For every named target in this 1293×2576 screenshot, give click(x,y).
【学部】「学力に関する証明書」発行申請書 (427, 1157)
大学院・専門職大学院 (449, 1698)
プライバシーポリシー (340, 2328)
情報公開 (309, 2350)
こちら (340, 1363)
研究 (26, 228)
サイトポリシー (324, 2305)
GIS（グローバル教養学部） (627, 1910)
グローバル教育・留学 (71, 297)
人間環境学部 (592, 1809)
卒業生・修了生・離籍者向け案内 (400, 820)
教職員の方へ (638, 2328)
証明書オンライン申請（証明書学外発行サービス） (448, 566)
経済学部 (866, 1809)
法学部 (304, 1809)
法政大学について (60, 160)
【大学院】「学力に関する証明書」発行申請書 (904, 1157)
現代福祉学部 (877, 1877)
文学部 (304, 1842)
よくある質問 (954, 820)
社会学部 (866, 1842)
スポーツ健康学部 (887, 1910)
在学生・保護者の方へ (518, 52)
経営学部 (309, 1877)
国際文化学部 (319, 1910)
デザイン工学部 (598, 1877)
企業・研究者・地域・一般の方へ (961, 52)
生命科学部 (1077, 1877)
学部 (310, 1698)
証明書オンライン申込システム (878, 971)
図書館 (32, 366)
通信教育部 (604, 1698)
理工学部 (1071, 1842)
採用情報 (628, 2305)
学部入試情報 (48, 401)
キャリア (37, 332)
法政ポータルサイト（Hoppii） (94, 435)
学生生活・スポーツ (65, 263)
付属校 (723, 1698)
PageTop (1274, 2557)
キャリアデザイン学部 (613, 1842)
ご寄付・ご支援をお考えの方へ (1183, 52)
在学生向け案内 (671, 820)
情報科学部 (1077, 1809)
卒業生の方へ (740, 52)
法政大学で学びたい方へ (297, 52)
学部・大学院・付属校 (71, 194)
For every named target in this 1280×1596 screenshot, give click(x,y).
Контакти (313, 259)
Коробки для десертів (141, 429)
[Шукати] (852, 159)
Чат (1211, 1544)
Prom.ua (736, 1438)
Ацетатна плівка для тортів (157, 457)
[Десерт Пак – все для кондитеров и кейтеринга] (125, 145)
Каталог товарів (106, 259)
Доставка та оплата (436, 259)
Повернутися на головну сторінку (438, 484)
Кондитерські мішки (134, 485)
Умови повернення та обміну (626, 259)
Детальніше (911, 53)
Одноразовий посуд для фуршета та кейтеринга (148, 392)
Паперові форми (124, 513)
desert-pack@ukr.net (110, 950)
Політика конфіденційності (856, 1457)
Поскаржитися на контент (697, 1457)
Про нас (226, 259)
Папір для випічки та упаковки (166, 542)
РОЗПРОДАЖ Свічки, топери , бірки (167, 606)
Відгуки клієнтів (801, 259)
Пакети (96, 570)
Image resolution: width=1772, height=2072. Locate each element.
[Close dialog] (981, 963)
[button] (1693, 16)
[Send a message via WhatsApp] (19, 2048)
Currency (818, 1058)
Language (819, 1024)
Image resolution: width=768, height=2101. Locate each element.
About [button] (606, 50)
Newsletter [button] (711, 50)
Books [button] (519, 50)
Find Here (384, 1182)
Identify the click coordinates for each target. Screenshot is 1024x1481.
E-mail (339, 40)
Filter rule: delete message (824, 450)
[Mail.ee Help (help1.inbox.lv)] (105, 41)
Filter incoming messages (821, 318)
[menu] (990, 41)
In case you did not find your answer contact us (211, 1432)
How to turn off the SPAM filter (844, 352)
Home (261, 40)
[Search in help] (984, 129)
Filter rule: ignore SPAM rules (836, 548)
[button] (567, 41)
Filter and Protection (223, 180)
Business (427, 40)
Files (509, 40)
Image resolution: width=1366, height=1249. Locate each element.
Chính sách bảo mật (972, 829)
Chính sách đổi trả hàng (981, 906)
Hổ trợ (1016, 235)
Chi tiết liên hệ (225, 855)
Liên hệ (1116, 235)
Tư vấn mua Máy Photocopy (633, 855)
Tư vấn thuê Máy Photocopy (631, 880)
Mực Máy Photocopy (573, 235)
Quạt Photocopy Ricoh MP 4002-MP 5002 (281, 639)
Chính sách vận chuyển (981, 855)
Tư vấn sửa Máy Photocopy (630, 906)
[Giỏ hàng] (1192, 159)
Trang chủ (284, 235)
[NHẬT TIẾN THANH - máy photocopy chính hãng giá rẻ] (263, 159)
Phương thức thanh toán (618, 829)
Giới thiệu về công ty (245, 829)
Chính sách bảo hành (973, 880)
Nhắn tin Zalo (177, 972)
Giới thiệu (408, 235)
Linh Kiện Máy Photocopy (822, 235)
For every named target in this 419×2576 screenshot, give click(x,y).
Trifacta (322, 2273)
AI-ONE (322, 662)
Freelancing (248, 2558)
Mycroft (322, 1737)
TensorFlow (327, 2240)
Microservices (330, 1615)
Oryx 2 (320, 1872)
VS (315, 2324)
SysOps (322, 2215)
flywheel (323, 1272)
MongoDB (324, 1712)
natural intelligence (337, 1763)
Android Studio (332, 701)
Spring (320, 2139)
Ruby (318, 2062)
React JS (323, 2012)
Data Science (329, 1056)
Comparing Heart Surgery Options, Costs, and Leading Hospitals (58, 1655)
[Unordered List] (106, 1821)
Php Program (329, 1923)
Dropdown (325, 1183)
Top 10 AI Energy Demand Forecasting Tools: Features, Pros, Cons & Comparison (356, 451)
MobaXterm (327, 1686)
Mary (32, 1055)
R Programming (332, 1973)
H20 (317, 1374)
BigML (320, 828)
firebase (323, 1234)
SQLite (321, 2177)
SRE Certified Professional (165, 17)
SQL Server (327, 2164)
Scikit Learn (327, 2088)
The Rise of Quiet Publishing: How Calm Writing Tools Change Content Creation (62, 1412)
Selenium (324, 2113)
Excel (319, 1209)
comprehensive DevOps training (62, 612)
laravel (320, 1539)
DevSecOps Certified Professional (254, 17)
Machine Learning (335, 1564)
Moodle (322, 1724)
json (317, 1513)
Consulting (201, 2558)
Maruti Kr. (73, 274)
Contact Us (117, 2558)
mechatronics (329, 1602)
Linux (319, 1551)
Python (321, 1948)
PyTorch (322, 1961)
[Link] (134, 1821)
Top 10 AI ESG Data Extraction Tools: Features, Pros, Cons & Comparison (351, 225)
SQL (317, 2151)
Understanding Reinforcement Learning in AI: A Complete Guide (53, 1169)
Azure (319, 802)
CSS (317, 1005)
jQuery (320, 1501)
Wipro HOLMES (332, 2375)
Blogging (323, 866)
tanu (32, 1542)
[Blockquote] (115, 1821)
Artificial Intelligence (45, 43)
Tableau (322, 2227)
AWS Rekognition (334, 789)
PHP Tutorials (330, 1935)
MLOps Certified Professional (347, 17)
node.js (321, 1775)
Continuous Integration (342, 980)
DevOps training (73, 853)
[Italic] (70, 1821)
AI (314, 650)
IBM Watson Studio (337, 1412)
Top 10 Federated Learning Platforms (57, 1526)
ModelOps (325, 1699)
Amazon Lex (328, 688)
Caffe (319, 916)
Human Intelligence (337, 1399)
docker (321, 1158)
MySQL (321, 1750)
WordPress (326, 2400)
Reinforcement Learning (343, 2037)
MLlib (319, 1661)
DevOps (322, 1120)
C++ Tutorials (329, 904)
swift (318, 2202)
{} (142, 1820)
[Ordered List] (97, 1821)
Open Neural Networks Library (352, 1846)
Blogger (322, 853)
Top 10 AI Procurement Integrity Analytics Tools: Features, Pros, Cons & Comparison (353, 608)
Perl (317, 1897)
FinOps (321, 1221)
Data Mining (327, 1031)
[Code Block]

PROMPT: Since only part of the listing is wanted, copy exactly the lines from the one holding "About [button] (606, 50)" to the one holding "Ruby (318, 2062)", both included.

THE COMPLETED TASK:
About [button] (606, 50)
Newsletter [button] (711, 50)
Books [button] (519, 50)
Find Here (384, 1182)
Identify the click coordinates for each target. Screenshot is 1024x1481.
E-mail (339, 40)
Filter rule: delete message (824, 450)
[Mail.ee Help (help1.inbox.lv)] (105, 41)
Filter incoming messages (821, 318)
[menu] (990, 41)
In case you did not find your answer contact us (211, 1432)
How to turn off the SPAM filter (844, 352)
Home (261, 40)
[Search in help] (984, 129)
Filter rule: ignore SPAM rules (836, 548)
[button] (567, 41)
Filter and Protection (223, 180)
Business (427, 40)
Files (509, 40)
Image resolution: width=1366, height=1249. Locate each element.
Chính sách bảo mật (972, 829)
Chính sách đổi trả hàng (981, 906)
Hổ trợ (1016, 235)
Chi tiết liên hệ (225, 855)
Liên hệ (1116, 235)
Tư vấn mua Máy Photocopy (633, 855)
Tư vấn thuê Máy Photocopy (631, 880)
Mực Máy Photocopy (573, 235)
Quạt Photocopy Ricoh MP 4002-MP 5002 (281, 639)
Chính sách vận chuyển (981, 855)
Tư vấn sửa Máy Photocopy (630, 906)
[Giỏ hàng] (1192, 159)
Trang chủ (284, 235)
[NHẬT TIẾN THANH - máy photocopy chính hãng giá rẻ] (263, 159)
Phương thức thanh toán (618, 829)
Giới thiệu về công ty (245, 829)
Chính sách bảo hành (973, 880)
Nhắn tin Zalo (177, 972)
Giới thiệu (408, 235)
Linh Kiện Máy Photocopy (822, 235)
For every named target in this 419×2576 screenshot, give click(x,y).
Trifacta (322, 2273)
AI-ONE (322, 662)
Freelancing (248, 2558)
Mycroft (322, 1737)
TensorFlow (327, 2240)
Microservices (330, 1615)
Oryx 2 (320, 1872)
VS (315, 2324)
SysOps (322, 2215)
flywheel (323, 1272)
MongoDB (324, 1712)
natural intelligence (337, 1763)
Android Studio (332, 701)
Spring (320, 2139)
Ruby (318, 2062)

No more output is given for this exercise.